When we think about the future of drone integration into the national airspace, especially for package delivery, one topic very few have thought about is how will this effect noise pollution?

The majority of drones to date have loud propellers, in some cases like octocopters, many loud propellers. This could be a problem when there are multiple flights happening at once within the low altitude airspace. Imagine looking up in the sky and seeing three, four, or five Amazon drones delivering packages to your neighbors hearing the propellers constantly buzzing by.

MIT is working on this issue with their silent aircraft that has no moving parts. How can that be? An aircraft with no moving parts you say, that’s impossible?

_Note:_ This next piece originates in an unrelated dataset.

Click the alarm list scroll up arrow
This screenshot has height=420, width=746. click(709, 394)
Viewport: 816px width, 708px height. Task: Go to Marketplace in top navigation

Well here is how it works.

In the 1920s a physical principle identified a way to have wind pass between a thin and thick electrode. If there is the right amount of voltage applied, it theoretically can produce thrust to propel a smaller aircraft. Spring forward to MIT associate professor of aeronautics, Steven Barrett. Barrett believes “in the long-term future, planes shouldn’t have propellers and turbines, they should be more like shuttles like in ‘Star Trek,’ that have just a blue glow and silently glide.”

Barrett and his MIT team took a 5 pound aircraft, carrying wires and batteries and flew it indoors for 60 meters multiple times. This simple aircraft proved the concept.

An aircraft can be propelled by ions flowing towards negatively charged wires, having the ion collide millions of times with air molecules, thus creating thrust.

This project has huge potential in the unmanned aircraft space, where in denser populated areas, noise pollution could become a larger issue in the near future.